> _PAGE_:

Donc l’Arche prend ici toute son importance : c’est d’elle que dérive la sainteté exceptionnelle du sacerdoce ! Hormis les prêtres, nul ne peut la toucher, ni même la voir sans mourir, raison pour laquelle elle est protégée nous dit-on par trois couvertures différentes, comme d’ailleurs la Table des Pains de la Face — les 12 plains déposés dans le Tabernacle —, alors que le reste du mobilier n’est protégé que par deux couvertures. Ça n’empêche pas les fils de QeHaT de transporter l’Arche, donc d’avoir avec elle une certaine proximité, mais sans pouvoir encore une fois ni la voir ni la toucher : vous voyez, c’est une manière de parler de YHWH comme de ce DIEU à la fois proche, au milieu de son peuple, mais en même temps transcendant, tout Autre, sur Lequel nul ne peut mettre la main autre que les prêtres et encore, pas n’importe comment : NaDaV et ‘ABiHou sont là pour rappeler que tout prêtre qu’on soit, ça n’autorise en aucun cas à pouvoir n’en faire qu’à sa tête !

Voilà, on a maintenant suffisamment d’éléments pour lire ce chapitre 4 du Libre du MiDeBaR avec fruits. Je vous en souhaite donc une bonne lecture. Nous verrons la suite la prochaine fois. Je vous remercie.

> _ENTRÉES FOURNIES_:

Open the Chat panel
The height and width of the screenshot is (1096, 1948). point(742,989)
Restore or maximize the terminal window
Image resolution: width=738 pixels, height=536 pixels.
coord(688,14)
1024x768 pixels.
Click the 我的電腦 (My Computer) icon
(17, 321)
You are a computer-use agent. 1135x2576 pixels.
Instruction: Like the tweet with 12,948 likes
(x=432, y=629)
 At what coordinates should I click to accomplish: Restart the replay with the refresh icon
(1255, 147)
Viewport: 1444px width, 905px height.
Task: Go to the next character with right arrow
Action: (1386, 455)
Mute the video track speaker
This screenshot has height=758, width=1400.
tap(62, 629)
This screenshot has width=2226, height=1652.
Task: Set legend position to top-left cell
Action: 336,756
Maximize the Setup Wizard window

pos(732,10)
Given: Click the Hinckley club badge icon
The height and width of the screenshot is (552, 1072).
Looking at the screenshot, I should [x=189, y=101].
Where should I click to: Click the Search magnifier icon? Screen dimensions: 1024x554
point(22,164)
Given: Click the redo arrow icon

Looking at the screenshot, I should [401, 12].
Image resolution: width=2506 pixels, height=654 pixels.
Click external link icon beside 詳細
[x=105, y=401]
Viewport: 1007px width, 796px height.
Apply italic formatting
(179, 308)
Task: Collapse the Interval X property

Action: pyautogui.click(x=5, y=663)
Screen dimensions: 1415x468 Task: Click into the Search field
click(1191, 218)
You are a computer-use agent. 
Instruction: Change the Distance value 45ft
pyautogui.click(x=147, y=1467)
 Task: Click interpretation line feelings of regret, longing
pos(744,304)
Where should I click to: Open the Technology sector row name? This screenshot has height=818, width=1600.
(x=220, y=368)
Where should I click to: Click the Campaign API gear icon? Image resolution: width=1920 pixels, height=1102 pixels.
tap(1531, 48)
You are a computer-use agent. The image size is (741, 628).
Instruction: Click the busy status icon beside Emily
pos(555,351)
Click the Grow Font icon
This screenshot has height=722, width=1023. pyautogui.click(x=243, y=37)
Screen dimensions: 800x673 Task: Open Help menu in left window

> _LA CONSIGNE_: Renvoyez mot pour mot le passage du texte sur l'Arche qui s'ouvre sur les mots contenant « Voilà, on a » et se clôt sur « Je vous remercie. ».

> _RÉSOLUTION DU PROBLÈME_:
Voilà, on a maintenant suffisamment d’éléments pour lire ce chapitre 4 du Libre du MiDeBaR avec fruits. Je vous en souhaite donc une bonne lecture. Nous verrons la suite la prochaine fois. Je vous remercie.